=== PROBLEM DETAILS ===
Reproduce exactly the lines below, from the first through the one containing "Task: Click inside the Description text area", and nothing more.

MATERIAL FOR THIS TASK START

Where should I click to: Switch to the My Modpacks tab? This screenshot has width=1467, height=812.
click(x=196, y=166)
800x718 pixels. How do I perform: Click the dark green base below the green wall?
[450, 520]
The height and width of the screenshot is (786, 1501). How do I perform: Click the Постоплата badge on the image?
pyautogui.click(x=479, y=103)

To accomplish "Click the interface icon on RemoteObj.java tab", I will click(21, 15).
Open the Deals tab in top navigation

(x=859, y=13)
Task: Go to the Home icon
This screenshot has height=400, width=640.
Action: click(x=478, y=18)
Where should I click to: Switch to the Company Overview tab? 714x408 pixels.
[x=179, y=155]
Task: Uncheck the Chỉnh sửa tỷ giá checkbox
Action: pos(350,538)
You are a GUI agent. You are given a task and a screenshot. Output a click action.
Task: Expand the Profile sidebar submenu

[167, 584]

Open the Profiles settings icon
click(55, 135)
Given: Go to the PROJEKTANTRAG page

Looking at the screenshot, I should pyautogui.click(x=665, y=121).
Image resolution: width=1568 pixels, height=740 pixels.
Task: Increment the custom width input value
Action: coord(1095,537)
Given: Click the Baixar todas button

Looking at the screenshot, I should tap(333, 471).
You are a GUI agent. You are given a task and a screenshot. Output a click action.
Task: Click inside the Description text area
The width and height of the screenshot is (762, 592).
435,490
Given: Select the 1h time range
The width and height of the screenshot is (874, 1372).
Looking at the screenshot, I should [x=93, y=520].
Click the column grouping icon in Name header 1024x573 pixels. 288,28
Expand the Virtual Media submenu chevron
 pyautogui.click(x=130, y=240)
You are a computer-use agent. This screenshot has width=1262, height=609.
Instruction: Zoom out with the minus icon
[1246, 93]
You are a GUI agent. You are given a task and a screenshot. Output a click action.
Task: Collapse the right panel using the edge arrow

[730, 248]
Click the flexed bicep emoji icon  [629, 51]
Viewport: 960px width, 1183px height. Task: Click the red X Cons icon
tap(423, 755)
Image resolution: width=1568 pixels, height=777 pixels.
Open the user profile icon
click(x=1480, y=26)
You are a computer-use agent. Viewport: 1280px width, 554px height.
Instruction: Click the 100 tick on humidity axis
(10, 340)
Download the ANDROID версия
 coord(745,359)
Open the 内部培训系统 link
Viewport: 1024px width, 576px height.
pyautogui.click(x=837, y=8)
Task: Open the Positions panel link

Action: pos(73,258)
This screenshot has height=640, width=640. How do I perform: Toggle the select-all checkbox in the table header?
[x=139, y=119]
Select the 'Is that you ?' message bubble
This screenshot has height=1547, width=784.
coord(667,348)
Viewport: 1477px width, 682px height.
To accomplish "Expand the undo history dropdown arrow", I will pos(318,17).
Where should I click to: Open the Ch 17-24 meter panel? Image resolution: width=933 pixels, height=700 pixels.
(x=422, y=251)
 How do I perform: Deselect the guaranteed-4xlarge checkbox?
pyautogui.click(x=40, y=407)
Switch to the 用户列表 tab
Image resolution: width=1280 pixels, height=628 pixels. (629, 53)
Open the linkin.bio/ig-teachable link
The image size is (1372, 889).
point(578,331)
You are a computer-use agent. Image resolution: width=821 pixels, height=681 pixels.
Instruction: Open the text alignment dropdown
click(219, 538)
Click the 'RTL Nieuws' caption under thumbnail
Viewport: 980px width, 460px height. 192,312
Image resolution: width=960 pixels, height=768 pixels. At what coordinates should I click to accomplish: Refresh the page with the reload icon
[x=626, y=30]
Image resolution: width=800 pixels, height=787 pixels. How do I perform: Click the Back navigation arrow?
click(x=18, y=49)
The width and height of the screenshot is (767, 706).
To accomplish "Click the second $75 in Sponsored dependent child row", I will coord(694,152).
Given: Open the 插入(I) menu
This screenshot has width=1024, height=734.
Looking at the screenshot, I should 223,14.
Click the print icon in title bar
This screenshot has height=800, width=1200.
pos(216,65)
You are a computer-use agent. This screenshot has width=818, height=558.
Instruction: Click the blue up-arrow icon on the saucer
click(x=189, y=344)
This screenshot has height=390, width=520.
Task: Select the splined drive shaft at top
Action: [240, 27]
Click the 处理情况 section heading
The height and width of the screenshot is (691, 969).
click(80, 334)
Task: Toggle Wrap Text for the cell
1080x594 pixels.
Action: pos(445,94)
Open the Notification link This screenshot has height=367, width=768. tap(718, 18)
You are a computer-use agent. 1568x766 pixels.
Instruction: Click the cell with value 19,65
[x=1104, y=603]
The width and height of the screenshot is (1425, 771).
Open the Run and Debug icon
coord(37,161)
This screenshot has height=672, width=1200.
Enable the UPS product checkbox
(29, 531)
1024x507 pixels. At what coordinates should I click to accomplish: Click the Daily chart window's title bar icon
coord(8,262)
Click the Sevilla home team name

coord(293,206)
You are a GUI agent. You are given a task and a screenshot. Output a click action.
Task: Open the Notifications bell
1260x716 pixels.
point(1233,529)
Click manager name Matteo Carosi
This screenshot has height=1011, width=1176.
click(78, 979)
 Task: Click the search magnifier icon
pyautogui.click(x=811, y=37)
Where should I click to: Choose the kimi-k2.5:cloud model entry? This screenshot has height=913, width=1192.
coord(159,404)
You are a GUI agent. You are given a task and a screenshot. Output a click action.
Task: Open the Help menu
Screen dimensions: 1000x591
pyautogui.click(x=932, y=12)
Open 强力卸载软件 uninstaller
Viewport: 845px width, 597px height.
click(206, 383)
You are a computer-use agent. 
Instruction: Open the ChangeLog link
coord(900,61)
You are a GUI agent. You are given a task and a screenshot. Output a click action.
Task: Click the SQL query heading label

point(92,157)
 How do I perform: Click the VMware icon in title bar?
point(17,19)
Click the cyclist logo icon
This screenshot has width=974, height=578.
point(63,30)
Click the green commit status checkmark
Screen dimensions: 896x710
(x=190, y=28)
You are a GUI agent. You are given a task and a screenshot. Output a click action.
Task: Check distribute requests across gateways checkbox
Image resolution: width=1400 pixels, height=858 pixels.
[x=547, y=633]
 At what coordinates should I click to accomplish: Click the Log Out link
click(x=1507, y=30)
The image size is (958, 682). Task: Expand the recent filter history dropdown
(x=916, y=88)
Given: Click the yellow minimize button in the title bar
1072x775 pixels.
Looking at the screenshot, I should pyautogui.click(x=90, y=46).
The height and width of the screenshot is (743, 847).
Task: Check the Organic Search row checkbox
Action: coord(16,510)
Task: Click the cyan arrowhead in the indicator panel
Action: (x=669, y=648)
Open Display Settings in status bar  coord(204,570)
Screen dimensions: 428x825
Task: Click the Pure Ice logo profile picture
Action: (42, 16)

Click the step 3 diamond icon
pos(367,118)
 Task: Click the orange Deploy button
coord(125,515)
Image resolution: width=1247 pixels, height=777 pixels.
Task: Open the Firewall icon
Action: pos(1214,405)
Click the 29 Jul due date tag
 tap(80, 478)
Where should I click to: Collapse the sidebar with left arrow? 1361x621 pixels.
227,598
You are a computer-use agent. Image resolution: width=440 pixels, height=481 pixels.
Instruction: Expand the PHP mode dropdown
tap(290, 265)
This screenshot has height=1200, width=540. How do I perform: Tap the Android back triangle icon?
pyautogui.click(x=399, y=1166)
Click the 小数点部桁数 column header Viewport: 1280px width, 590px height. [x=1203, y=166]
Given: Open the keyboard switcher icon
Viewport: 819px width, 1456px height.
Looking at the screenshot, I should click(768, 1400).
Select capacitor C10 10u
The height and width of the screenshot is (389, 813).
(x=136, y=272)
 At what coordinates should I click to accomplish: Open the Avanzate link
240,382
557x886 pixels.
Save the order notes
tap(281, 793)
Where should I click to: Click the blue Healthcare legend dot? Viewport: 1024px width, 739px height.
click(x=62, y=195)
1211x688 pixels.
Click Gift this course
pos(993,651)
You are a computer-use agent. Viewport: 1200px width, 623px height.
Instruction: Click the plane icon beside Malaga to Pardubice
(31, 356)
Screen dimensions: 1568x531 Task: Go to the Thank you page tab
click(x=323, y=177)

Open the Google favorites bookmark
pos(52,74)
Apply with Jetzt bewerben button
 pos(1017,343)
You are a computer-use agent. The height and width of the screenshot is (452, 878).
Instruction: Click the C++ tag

MATERIAL FOR THIS TASK END

=== WRITTEN RESPONSE ===
Where should I click to: Switch to the My Modpacks tab? This screenshot has width=1467, height=812.
click(x=196, y=166)
800x718 pixels. How do I perform: Click the dark green base below the green wall?
[450, 520]
The height and width of the screenshot is (786, 1501). How do I perform: Click the Постоплата badge on the image?
pyautogui.click(x=479, y=103)

To accomplish "Click the interface icon on RemoteObj.java tab", I will click(21, 15).
Open the Deals tab in top navigation

(x=859, y=13)
Task: Go to the Home icon
This screenshot has height=400, width=640.
Action: click(x=478, y=18)
Where should I click to: Switch to the Company Overview tab? 714x408 pixels.
[x=179, y=155]
Task: Uncheck the Chỉnh sửa tỷ giá checkbox
Action: pos(350,538)
You are a GUI agent. You are given a task and a screenshot. Output a click action.
Task: Expand the Profile sidebar submenu

[167, 584]

Open the Profiles settings icon
click(55, 135)
Given: Go to the PROJEKTANTRAG page

Looking at the screenshot, I should pyautogui.click(x=665, y=121).
Image resolution: width=1568 pixels, height=740 pixels.
Task: Increment the custom width input value
Action: coord(1095,537)
Given: Click the Baixar todas button

Looking at the screenshot, I should tap(333, 471).
You are a GUI agent. You are given a task and a screenshot. Output a click action.
Task: Click inside the Description text area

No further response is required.